**TASK OBJECTIVE:** Change "given word" to "listed word" in the data starting at the line containing "Describe the element at coordinates (696, 198)" and ending at the line containing "authentication [560, 398]". Write out only those lines, with everything else left unchanged.

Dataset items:

————

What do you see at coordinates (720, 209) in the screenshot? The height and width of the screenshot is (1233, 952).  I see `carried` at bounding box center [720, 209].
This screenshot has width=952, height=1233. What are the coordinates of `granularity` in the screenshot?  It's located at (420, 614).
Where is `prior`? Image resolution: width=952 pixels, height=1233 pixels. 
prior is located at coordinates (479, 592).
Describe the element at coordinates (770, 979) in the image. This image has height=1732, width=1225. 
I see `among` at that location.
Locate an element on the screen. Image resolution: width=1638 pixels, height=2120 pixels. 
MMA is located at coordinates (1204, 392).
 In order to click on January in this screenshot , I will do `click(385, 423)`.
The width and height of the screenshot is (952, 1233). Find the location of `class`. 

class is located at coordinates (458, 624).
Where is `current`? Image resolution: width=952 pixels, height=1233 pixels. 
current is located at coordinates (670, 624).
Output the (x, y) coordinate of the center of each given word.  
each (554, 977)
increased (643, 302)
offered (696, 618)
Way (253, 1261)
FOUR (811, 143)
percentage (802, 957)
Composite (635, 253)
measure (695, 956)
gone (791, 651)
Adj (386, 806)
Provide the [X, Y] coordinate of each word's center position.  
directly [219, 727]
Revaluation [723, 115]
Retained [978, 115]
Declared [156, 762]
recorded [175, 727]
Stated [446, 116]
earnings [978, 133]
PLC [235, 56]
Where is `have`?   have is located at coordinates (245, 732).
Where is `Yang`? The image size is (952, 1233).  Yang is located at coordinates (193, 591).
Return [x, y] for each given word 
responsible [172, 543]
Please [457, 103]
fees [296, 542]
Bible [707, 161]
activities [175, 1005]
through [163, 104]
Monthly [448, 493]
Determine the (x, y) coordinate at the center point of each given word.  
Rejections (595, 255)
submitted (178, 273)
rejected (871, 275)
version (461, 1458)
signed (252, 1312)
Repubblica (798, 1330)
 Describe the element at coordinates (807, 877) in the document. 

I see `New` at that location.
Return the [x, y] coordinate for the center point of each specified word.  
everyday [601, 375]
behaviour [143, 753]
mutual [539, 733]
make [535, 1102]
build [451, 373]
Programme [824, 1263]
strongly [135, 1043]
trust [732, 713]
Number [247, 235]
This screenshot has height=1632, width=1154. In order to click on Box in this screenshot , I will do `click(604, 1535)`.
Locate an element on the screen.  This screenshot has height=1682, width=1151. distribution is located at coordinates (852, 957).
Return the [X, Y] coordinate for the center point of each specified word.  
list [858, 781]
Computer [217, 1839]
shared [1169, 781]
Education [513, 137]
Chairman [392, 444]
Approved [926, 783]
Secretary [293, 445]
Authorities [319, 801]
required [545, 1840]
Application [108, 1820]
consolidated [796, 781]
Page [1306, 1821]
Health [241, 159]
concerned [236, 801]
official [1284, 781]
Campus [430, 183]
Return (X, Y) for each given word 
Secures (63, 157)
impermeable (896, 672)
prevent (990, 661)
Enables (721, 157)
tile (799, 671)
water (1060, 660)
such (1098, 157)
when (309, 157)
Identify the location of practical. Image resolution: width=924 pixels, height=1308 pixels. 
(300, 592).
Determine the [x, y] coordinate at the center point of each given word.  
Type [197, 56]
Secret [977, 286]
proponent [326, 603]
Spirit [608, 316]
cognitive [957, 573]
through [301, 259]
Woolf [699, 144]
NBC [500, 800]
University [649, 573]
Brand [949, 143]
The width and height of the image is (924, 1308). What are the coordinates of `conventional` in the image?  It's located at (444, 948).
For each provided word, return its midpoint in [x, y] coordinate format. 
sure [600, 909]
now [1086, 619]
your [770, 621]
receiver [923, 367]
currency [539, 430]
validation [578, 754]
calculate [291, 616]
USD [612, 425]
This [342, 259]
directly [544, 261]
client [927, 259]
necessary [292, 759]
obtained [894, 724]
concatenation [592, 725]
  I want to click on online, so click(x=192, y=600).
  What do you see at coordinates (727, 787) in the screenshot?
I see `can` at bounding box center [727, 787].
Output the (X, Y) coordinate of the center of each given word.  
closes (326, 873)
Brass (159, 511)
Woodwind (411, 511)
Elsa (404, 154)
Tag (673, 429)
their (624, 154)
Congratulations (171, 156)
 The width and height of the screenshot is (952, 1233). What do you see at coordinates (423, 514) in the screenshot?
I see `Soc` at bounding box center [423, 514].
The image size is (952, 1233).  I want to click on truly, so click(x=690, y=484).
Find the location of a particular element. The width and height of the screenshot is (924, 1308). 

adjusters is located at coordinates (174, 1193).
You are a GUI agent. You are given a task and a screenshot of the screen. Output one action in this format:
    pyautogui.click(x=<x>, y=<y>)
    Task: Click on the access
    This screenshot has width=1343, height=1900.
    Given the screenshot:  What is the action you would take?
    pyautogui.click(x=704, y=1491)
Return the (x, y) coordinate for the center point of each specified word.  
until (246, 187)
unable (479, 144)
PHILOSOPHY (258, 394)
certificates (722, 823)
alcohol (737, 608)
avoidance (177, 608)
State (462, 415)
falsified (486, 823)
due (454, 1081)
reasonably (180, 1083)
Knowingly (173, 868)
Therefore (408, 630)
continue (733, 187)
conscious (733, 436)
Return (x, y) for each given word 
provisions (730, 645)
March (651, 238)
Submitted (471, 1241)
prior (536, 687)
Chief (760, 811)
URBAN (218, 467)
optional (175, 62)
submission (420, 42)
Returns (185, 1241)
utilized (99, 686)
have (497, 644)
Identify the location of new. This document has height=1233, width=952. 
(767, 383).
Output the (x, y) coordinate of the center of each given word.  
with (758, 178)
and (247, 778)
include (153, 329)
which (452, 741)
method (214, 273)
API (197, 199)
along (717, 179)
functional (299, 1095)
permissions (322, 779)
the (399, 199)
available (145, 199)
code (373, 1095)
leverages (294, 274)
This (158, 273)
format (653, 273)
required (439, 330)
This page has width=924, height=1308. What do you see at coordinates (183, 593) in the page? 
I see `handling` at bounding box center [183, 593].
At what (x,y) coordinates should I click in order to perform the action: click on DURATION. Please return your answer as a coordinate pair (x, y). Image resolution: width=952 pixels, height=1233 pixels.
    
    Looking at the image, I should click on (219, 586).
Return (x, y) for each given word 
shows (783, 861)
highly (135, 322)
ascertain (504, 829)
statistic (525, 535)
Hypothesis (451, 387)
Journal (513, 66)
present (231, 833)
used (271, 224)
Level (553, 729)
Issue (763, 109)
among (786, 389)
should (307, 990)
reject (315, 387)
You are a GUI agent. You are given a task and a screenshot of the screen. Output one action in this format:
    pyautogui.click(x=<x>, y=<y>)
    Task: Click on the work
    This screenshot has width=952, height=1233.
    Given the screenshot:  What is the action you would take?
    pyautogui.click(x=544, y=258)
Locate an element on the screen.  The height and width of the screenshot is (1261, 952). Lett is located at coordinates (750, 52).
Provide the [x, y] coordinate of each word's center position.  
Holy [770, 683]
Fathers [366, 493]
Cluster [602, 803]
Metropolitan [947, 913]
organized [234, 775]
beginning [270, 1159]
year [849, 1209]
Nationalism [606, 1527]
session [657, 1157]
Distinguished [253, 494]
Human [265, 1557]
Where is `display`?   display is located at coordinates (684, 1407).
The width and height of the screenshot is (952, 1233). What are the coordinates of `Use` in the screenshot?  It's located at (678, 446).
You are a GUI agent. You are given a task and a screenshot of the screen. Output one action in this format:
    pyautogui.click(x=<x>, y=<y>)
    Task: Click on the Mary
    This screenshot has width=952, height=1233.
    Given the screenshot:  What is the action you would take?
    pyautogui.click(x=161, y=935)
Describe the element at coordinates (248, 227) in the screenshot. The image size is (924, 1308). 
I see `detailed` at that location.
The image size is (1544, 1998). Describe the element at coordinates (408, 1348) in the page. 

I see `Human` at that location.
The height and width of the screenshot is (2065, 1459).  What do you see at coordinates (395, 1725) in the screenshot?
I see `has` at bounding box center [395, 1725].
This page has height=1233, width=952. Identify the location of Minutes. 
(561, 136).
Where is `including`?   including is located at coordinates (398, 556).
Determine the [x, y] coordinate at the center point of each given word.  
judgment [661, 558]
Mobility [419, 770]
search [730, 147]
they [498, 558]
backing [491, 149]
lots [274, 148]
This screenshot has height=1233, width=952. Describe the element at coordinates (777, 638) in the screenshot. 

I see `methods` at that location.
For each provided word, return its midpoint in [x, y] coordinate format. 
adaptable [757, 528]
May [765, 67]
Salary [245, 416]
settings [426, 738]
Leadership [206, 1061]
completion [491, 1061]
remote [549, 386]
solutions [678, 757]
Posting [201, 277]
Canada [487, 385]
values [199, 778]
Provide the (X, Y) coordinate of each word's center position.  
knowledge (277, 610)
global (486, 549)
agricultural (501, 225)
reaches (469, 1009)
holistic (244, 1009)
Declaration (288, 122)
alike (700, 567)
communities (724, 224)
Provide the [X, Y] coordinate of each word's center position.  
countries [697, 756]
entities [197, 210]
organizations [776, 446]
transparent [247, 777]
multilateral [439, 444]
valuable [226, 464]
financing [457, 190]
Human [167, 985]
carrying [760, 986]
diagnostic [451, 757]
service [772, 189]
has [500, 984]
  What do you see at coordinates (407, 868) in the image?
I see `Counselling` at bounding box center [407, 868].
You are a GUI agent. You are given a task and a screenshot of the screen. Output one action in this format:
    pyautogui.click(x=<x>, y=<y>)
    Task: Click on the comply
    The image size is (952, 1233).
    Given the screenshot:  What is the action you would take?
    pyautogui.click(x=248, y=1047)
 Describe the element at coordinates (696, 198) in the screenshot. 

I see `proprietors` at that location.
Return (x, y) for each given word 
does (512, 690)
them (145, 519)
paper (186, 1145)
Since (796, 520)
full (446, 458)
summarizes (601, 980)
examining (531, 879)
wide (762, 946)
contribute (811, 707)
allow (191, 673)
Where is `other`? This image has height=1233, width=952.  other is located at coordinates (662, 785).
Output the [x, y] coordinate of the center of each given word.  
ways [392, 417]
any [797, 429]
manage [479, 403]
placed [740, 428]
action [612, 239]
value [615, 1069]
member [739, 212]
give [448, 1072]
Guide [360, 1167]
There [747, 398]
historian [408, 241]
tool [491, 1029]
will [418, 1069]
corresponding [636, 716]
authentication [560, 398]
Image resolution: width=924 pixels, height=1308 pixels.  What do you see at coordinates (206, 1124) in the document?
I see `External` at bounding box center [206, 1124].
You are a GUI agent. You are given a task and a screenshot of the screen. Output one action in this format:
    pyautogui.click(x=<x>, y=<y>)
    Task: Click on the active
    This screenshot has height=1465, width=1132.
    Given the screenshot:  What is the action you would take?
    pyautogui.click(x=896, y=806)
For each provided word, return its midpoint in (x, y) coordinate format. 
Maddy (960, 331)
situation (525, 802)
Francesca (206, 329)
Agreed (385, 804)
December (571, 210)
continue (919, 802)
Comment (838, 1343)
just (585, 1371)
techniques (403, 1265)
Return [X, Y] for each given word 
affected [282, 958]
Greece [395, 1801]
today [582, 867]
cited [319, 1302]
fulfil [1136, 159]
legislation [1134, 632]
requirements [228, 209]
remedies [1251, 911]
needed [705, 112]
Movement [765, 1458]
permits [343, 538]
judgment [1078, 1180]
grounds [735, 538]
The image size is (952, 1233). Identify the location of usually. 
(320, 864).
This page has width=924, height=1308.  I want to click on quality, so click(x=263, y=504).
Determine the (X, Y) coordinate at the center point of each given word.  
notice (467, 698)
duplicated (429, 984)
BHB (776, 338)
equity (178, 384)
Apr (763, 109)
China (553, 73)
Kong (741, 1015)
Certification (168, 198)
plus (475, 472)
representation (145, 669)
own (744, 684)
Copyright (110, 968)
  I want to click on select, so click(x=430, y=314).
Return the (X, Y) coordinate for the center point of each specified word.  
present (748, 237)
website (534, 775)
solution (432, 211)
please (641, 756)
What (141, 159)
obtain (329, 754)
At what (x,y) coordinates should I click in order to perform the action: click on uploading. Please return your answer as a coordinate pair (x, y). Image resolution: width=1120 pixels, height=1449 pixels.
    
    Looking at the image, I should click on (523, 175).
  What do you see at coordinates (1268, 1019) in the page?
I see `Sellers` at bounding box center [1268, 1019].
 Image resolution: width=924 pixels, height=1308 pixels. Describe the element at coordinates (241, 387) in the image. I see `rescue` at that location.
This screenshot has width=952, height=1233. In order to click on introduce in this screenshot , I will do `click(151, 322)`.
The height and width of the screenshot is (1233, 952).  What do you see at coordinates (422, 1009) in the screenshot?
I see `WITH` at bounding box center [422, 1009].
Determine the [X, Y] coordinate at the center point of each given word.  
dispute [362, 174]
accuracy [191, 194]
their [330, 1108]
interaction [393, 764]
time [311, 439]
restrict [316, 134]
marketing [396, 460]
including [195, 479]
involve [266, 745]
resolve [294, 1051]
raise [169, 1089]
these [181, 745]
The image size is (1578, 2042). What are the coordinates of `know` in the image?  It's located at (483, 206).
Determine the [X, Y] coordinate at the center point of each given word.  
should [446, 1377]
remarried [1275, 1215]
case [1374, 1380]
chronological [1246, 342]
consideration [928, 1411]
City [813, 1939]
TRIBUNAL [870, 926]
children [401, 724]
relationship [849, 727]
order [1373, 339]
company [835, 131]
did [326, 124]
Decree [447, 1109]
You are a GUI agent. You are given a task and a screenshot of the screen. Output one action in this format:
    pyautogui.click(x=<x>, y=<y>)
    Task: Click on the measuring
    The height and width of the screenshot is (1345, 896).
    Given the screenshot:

————

**COMPLETE RESPONSE:**
 Describe the element at coordinates (696, 198) in the screenshot. 

I see `proprietors` at that location.
Return (x, y) for each listed word 
does (512, 690)
them (145, 519)
paper (186, 1145)
Since (796, 520)
full (446, 458)
summarizes (601, 980)
examining (531, 879)
wide (762, 946)
contribute (811, 707)
allow (191, 673)
Where is `other`? This image has height=1233, width=952.  other is located at coordinates (662, 785).
Output the [x, y] coordinate of the center of each listed word.  
ways [392, 417]
any [797, 429]
manage [479, 403]
placed [740, 428]
action [612, 239]
value [615, 1069]
member [739, 212]
give [448, 1072]
Guide [360, 1167]
There [747, 398]
historian [408, 241]
tool [491, 1029]
will [418, 1069]
corresponding [636, 716]
authentication [560, 398]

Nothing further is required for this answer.